*Task brief*. Reproduce all of the material below word for word, keeping every line in its original order.

*Raw records*.
---
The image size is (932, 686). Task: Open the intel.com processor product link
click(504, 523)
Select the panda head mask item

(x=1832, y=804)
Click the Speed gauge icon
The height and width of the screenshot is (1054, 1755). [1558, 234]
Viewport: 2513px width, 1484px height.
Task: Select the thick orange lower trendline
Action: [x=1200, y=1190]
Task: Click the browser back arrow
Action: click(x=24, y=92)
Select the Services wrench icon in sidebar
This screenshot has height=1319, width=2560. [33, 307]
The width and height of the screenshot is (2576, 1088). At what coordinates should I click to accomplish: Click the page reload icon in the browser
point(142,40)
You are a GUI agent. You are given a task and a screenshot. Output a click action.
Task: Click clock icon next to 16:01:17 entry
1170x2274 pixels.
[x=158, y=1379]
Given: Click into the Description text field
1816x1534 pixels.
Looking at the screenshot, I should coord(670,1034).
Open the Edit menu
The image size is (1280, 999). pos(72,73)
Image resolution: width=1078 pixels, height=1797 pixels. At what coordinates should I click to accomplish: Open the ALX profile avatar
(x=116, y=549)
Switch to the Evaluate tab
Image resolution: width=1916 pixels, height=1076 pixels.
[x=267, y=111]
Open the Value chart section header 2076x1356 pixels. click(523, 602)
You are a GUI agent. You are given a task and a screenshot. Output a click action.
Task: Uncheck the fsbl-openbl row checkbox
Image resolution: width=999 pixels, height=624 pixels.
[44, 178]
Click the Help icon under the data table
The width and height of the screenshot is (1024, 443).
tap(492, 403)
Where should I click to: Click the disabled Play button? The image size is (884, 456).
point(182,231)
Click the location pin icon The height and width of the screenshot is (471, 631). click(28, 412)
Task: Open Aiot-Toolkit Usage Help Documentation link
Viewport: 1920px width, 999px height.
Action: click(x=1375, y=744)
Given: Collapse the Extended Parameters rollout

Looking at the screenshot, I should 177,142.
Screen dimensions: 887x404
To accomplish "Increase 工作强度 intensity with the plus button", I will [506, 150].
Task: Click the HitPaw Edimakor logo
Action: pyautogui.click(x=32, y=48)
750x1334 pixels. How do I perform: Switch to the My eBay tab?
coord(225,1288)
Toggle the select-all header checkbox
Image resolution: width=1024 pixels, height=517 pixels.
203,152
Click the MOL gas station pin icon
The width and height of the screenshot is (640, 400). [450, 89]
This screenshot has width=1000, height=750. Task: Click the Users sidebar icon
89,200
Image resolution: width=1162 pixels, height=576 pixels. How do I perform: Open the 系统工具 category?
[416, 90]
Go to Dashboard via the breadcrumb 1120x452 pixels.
---
*Correct result*.
The image size is (932, 686). Task: Open the intel.com processor product link
click(504, 523)
Select the panda head mask item

(x=1832, y=804)
Click the Speed gauge icon
The height and width of the screenshot is (1054, 1755). [1558, 234]
Viewport: 2513px width, 1484px height.
Task: Select the thick orange lower trendline
Action: [x=1200, y=1190]
Task: Click the browser back arrow
Action: click(x=24, y=92)
Select the Services wrench icon in sidebar
This screenshot has height=1319, width=2560. [33, 307]
The width and height of the screenshot is (2576, 1088). At what coordinates should I click to accomplish: Click the page reload icon in the browser
point(142,40)
You are a GUI agent. You are given a task and a screenshot. Output a click action.
Task: Click clock icon next to 16:01:17 entry
1170x2274 pixels.
[x=158, y=1379]
Given: Click into the Description text field
1816x1534 pixels.
Looking at the screenshot, I should coord(670,1034).
Open the Edit menu
The image size is (1280, 999). pos(72,73)
Image resolution: width=1078 pixels, height=1797 pixels. At what coordinates should I click to accomplish: Open the ALX profile avatar
(x=116, y=549)
Switch to the Evaluate tab
Image resolution: width=1916 pixels, height=1076 pixels.
[x=267, y=111]
Open the Value chart section header 2076x1356 pixels. click(523, 602)
You are a GUI agent. You are given a task and a screenshot. Output a click action.
Task: Uncheck the fsbl-openbl row checkbox
Image resolution: width=999 pixels, height=624 pixels.
[44, 178]
Click the Help icon under the data table
The width and height of the screenshot is (1024, 443).
tap(492, 403)
Where should I click to: Click the disabled Play button? The image size is (884, 456).
point(182,231)
Click the location pin icon The height and width of the screenshot is (471, 631). click(28, 412)
Task: Open Aiot-Toolkit Usage Help Documentation link
Viewport: 1920px width, 999px height.
Action: click(x=1375, y=744)
Given: Collapse the Extended Parameters rollout

Looking at the screenshot, I should 177,142.
Screen dimensions: 887x404
To accomplish "Increase 工作强度 intensity with the plus button", I will [506, 150].
Task: Click the HitPaw Edimakor logo
Action: pyautogui.click(x=32, y=48)
750x1334 pixels. How do I perform: Switch to the My eBay tab?
coord(225,1288)
Toggle the select-all header checkbox
Image resolution: width=1024 pixels, height=517 pixels.
203,152
Click the MOL gas station pin icon
The width and height of the screenshot is (640, 400). [450, 89]
This screenshot has width=1000, height=750. Task: Click the Users sidebar icon
89,200
Image resolution: width=1162 pixels, height=576 pixels. How do I perform: Open the 系统工具 category?
[416, 90]
Go to Dashboard via the breadcrumb 1120x452 pixels.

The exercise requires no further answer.